The “nine old men,” was Walt Disney’s nickname for the nine animators who helped create some of Disney’s most famous movies, including “Bambi,” “Pinocchio,” and “Snow White and the Seven Dwarfs.”
In May 2005, the last survivor of this group, 92-year-old Ollie Johnston, was sitting in his wheelchair at the Disneyland Railroad during a ceremony in his honor.
Suddenly, an old locomotive came chugging around the bend – it was the Marie E., a 1901 Porter steam engine that once hauled coal in Puyallup, Wash. Johnston bought the locomotive in the 1960s from a salvage yard and had it restored.
Johnston and Frank Thomas – his best friend and another of the “nine old men” Disney animators – had the narrow-gauge train set up on a 3-foot-wide track at the neighboring vacation homes that they, their wives and families shared in Julian, a historic gold mining town in the mountains an hour east of San Diego.
But by 1993, the train was too much for Johnston to maintain, so he sold it to Sonoma’s John Lasseter.
Lasseter, a computer-animation pioneer who this year was put in creative charge of Disney’s animation studios, had the Marie E. delivered to the Disneyland Railroad on a flat-bed truck as a surprise to Johnston.
“Ollie was completely taken aback that his old engine was there! He was wheeled to the handicapped loading platform … strapped in, hand on the throttle. (Johnston) whistled a very loud blast, pulled the throttle, and took off like a bolt of lightning!” eyewitness Steve DeGaetano told MousePlanet.com, a Web site that covers Disneyland.
“He made two circuits of the railroad, and came into the station with tears in his eyes.”
The next stop for the Marie E. might be Glen Ellen.
Disney animators loved trains
Lasseter and his Santa Rosa attorney met with Sonoma County official Dean Parsons and asked what permits would be required to install a locomotive on the grounds of Lasseter’s new, 20,000-square-foot home under construction on Dunbar Road.
“It was, as I understand, a full-size train,” said Parsons, the Project Review Division Manager for Sonoma County’s Permit and Resource Management Department.
Parsons said it’s the first time that he knows of that a Sonoma County resident has sought to have a locomotive installed at home.
But it wouldn’t be the first time a Disney animator had a steam train set up in his yard.
Walt Disney was so enamored of trains that he had a one- eighth-size steam locomotive installed on a half-mile track in his backyard in the Holmby Hills section of Los Angeles.

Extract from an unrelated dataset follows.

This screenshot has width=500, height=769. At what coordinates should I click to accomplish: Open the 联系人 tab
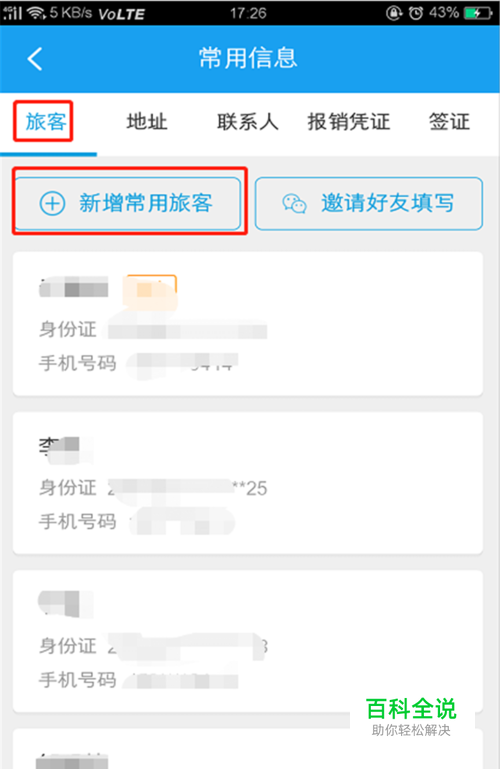[248, 121]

Ward Kimball, another of the “nine old men,” owned a narrow-gauge steam locomotive and coach car that he ran at “Grizzly Flats Railroad,” a 3-acre track in an orange grove at his San Gabriel home. He gave train rides to friends and family. Kimball’s obsession with trains dated back to his childhood; his first recognizable drawing as a child was of a steam locomotive.
Following in their tracks?
But the Marie E. looked shiny, new and ready to roll in a photo on the Web site of Hillcrest Shops, a business in Reedley, near Fresno, which specializes in steam railroad equipment and fabrication. Hillcrest Shops does everything from manufacturing miniature train engines to laying train track. It restored the Marie E. to steam for a “private estate,” its Web site said.
The Marie E. was the star attraction in Oct., 2005 at the Grand Scale Railroading Convention, a gathering of hobbyists who own steam locomotives that was held at the Hillcrest Christmas Tree Farm, which is also home to the Hillcrest and Wahotke Railroad and the Hillcrest Shops.
“The highlight of the convention… was a special appearance by Lasseter himself at a presentation on the history, restoration, and travels of the (Marie E.) held over dinner by Hillcrest Shops owner Sean Baustista,” said an article that Ed Kelley wrote for the Web site discoverlivesteam.com.
Lasseter’s affection for trains also shows up inside his sprawling Glen Ellen home, which will include a model-train library, according to the house plans.
No permit required
As far as permits are concerned, none would be required for Lasseter’s locomotive, aside from a grading permit to lay the track, Parsons said.
“For a private use, it’s really not covered by zoning,” Parsons said.
Any noise the train made would be regulated by county ordinance, he said.
“Our general plan would regulate that. Anything past 10 p.m. would be a disturbance.”
A couple who lives near Lasseter’s new home told the Sun that Lasseter had the right to do what he wanted on his private property.
The wife said of Lasseter, “He’s a big kid, isn’t he?” and wondered hopefully if Lasseter would offer train rides to neighbors.